**Dataset excerpts:**
<<<<
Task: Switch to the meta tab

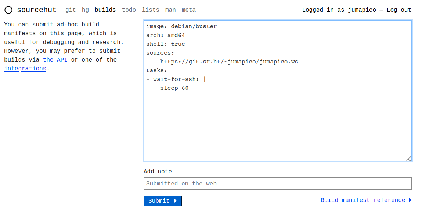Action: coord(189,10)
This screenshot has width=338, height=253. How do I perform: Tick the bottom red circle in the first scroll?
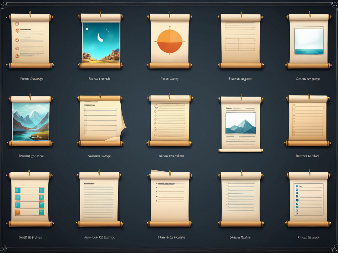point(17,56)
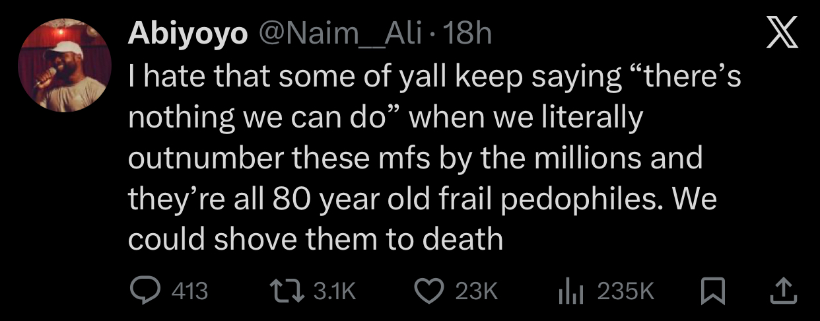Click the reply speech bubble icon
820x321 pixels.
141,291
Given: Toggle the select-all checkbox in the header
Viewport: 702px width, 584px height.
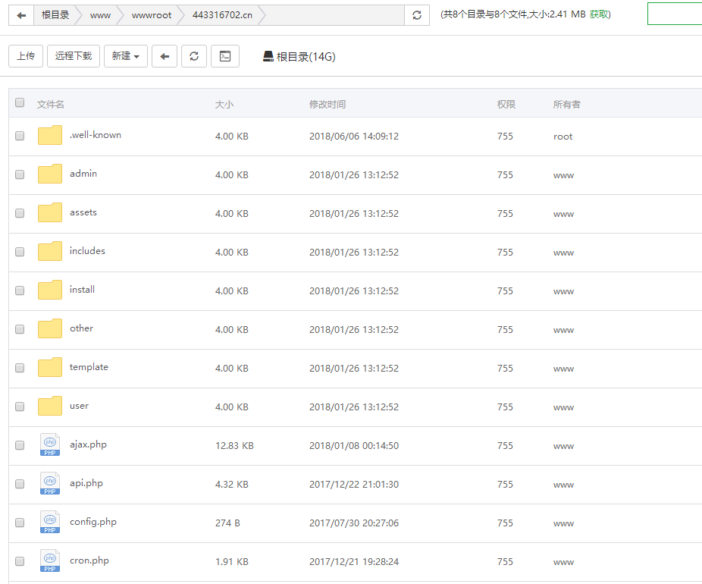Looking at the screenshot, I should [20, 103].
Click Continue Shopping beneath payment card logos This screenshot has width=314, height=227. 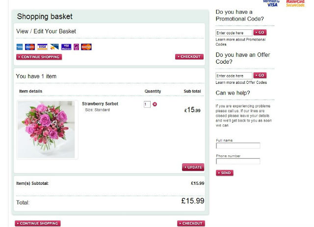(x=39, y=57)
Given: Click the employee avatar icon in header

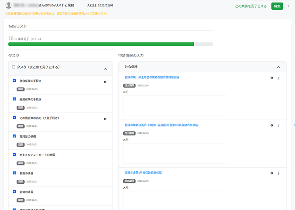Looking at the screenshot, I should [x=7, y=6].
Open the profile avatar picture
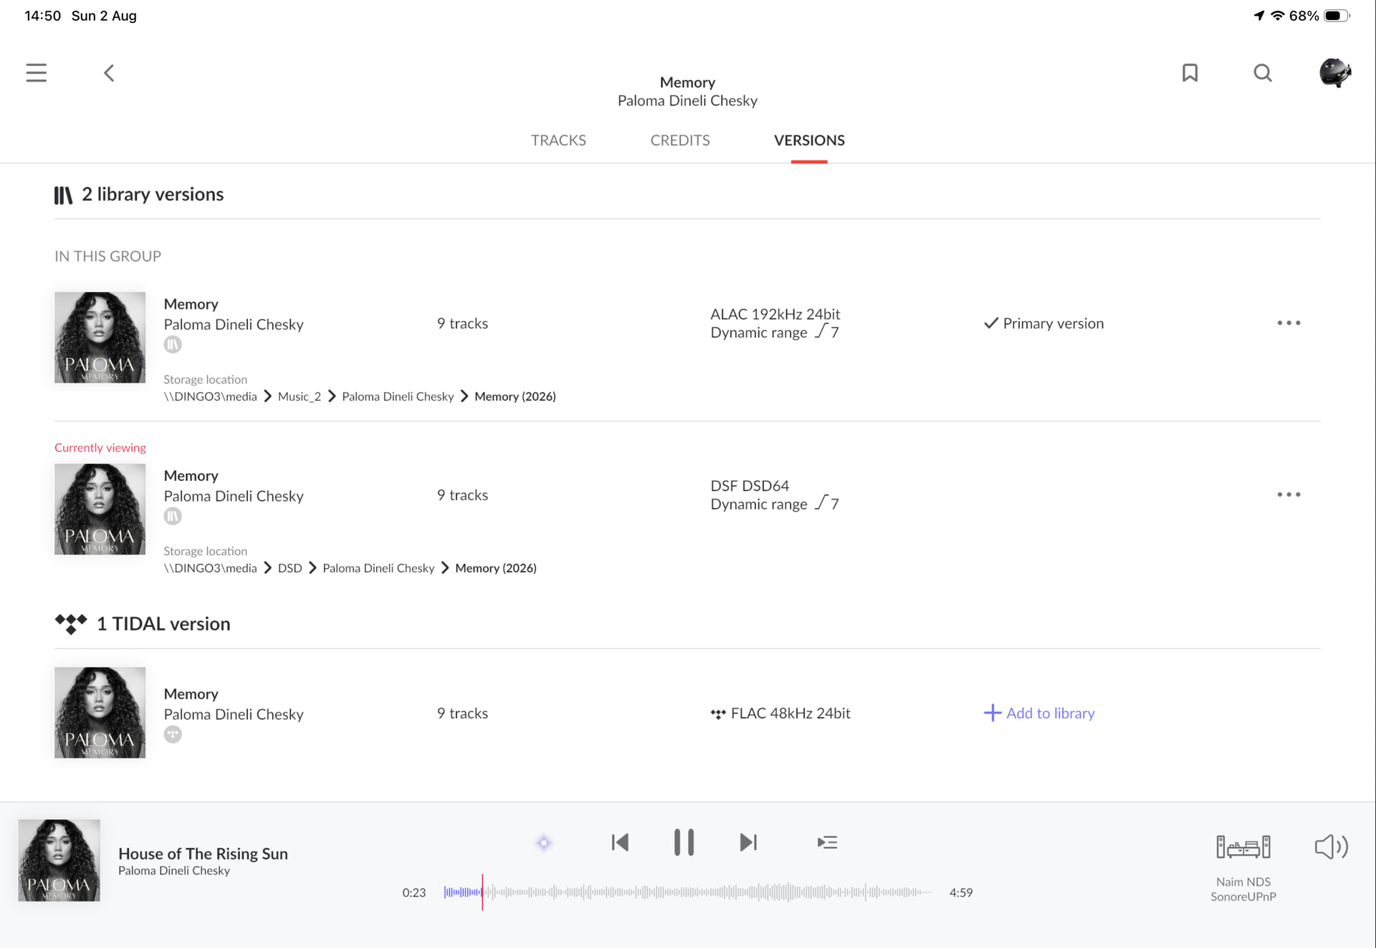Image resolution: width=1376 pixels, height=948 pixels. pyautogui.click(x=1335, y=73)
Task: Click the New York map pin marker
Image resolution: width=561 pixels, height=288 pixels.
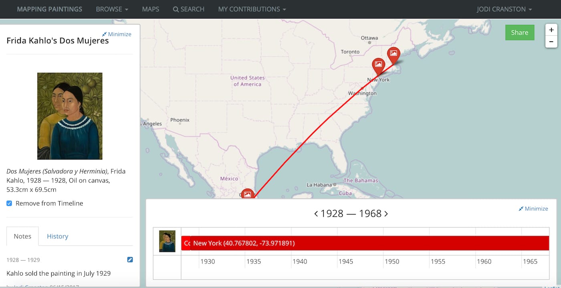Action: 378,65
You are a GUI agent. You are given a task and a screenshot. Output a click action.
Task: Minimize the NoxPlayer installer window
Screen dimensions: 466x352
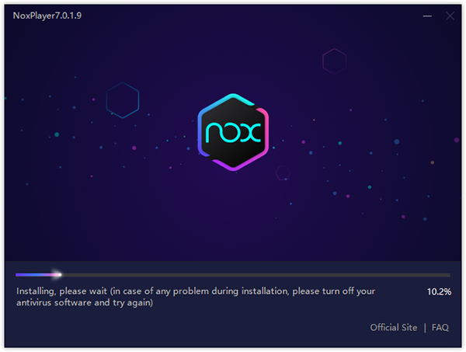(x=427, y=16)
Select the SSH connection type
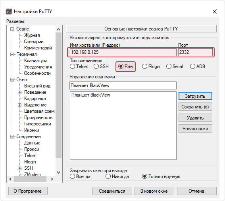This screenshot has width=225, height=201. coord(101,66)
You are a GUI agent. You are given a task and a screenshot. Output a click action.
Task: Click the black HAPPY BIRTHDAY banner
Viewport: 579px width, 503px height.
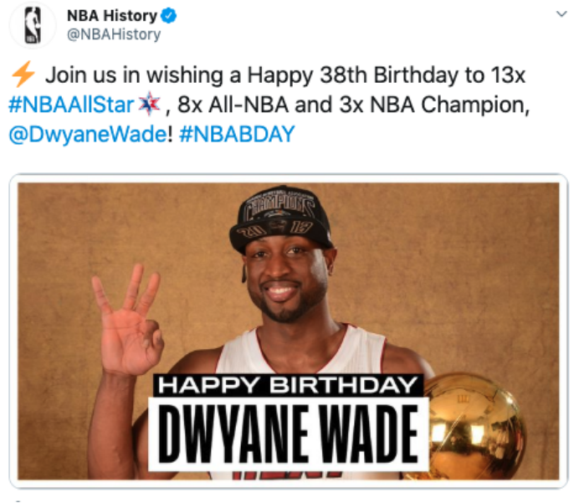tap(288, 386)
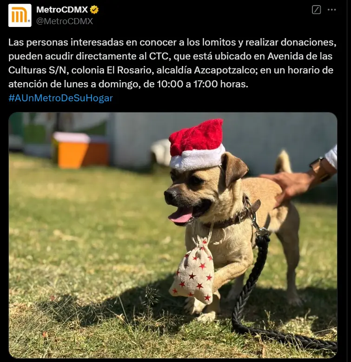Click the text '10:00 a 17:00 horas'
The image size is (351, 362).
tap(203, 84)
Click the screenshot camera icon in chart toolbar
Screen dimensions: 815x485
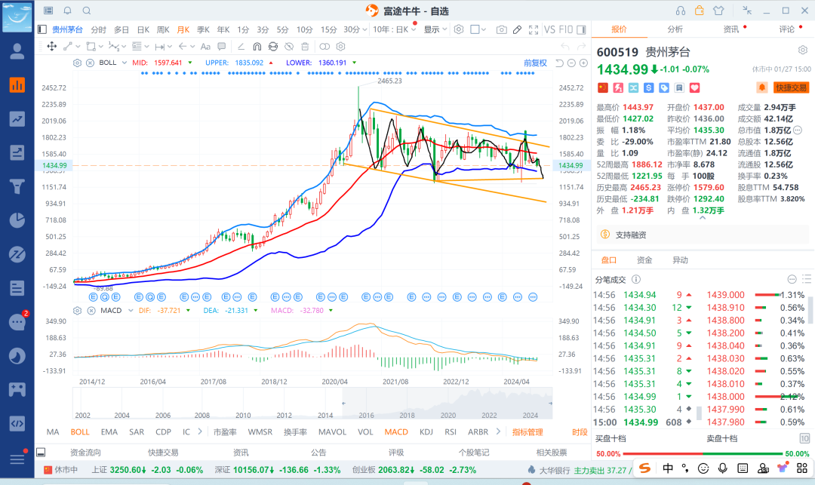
>>>>
**WORK TO COMPLETE:** Exact copies of the lines from the one containing "Click the screenshot" through the final line of the data are required; pictures are to be omitted.

**SOLUTION TO THIS TASK:**
Click the screenshot camera icon in chart toolbar
Screen dimensions: 815x485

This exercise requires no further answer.